Which movie, you ask? Well, assuming, for the purpose of including cheesy and overdone preambles to reviews, that you did not actually see in the title of the post, I'm
I'll be upfront about this right here and right now: this movie is ridiculous. It's silly and it's politically incorrect and there are multiple opportunities to say, "This is so wrong on so many levels," while watching it. At least, that's the impression I've gotten from watching it with other people. Me myself, however, well, I have to be honest. This movie is one of my favorites of all time. And I mean that. If I were ever actually able to make a top ten list of movies, I'm almost morally certain this movie would be on there, and pretty high up on the list.

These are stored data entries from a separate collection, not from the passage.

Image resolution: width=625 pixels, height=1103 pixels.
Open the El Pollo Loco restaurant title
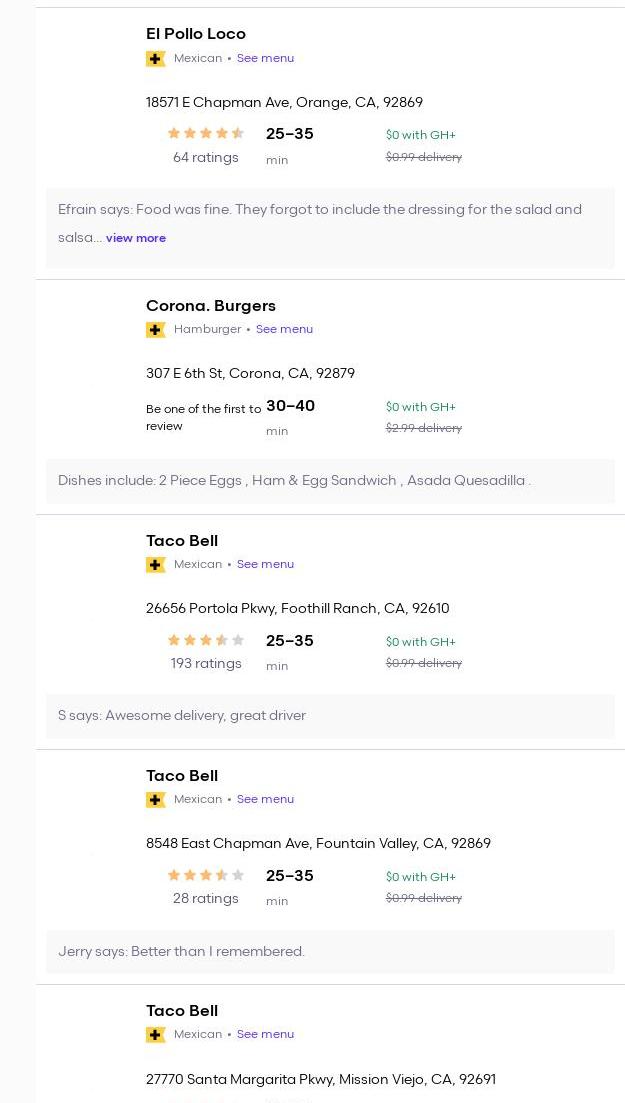pyautogui.click(x=196, y=34)
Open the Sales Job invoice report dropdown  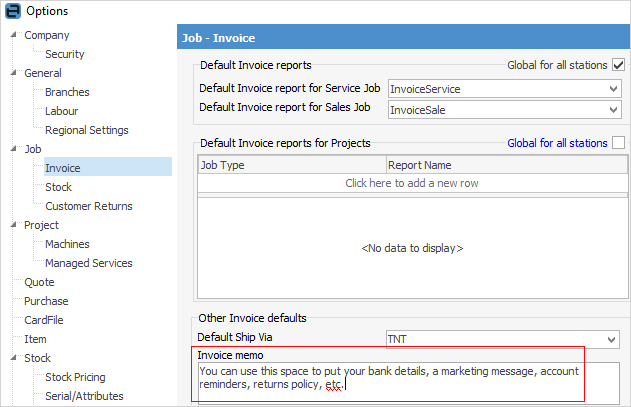[613, 108]
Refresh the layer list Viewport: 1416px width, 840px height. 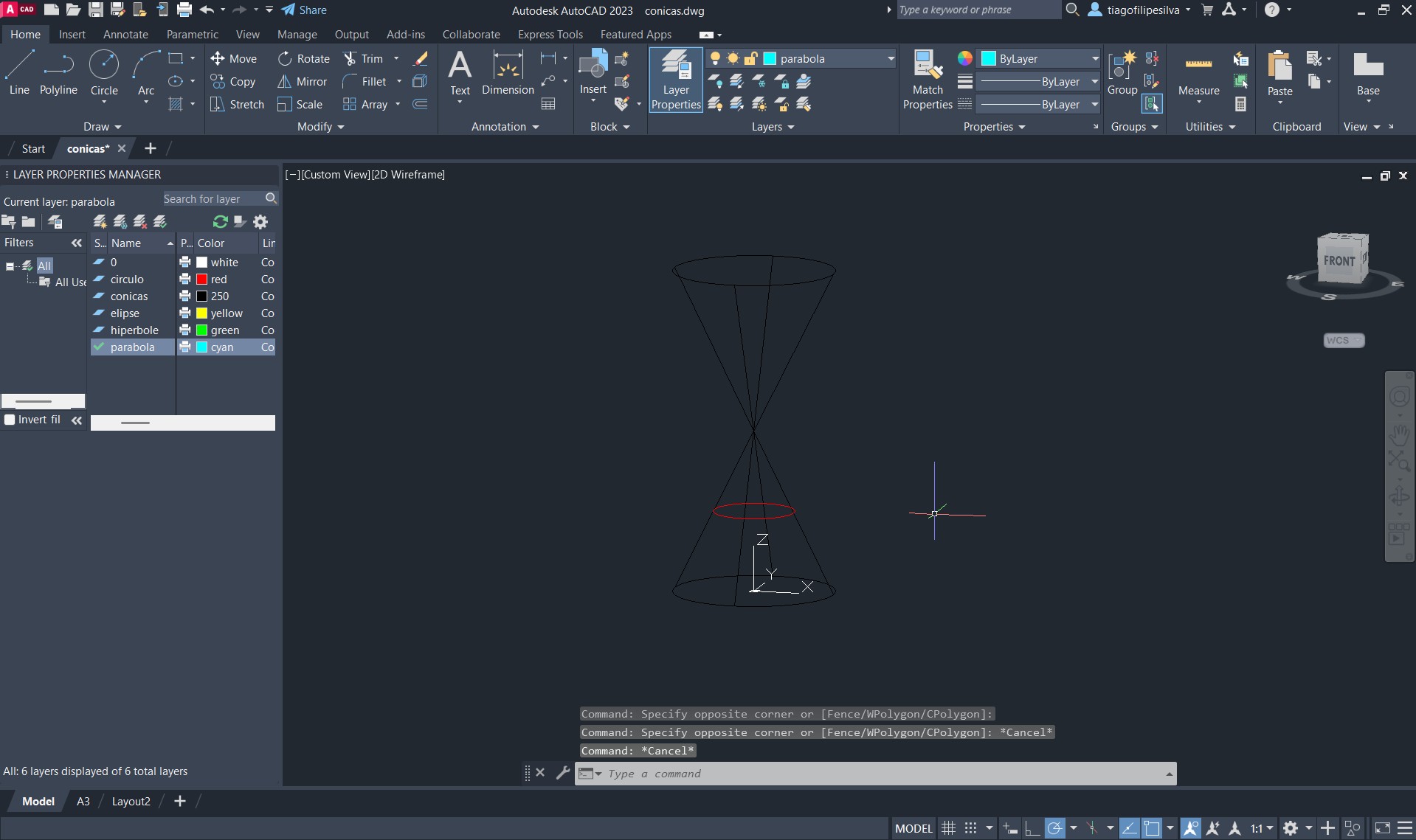click(220, 222)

This movie makes me really, really, un-containably, irrationally happy. So, in all likelihood, this review is going to be all over the place--full of pictures, inside references/jokes, references to other movies, and unashamed gushing about Howard Keel.
SO LET'S DO IT ;)
Okay, okay, first things first. Setting. Basically, there's this guy named Adam Pontipee. This is back in the olden days, when the west was still being settled. One fine day, he comes traipsing into town to trade his furs and stuff for supplies, and he casually mentions to the storeowners that he's also in the market for a bride. Yep--this crazy backwoodsman actually intends to find a wife that day, marry her, and carry her back to his homestead in time for evening chores. (He doesn't put it like that, but he doesn't put it much better.) And you know what's even crazier? It works. After surveying "what the town has to offer" in his lordly fashion (which really means just walking around town noticing women and singing an unfairly catchy tune in his unfairly heavenly voice), he meets "the one." Her name's Milly, and she's all "spirit and fire and dew," but also kind, hardworking, and, not to mention, beautiful. Adam somehow persuades Milly to marry him (THAT DAY), and they do actually get hitched. How he manages this I'll never know--it's not like he sang to her (which, it must be confessed, would earn him a heck of a lot of points in my book). But anyway, Milly explains her feelings lucidly enough, and her guardians have no choice but to agree. So Milly goes back with her new husband to his homestead. What hubby failed to mention, however, is that he has six adult brothers…who all live with him on his farm. (I can only suppose this is because they ain't hardly ever seen a girl before, and thus haven't settled down on their own.) Milly is quickly and sharply disillusioned with the new life she's chosen, but does she complain? Nope. She buckles down and whips these seven rowdy mountaineers into shape, before letting them loose on society, changed men (or so she thinks).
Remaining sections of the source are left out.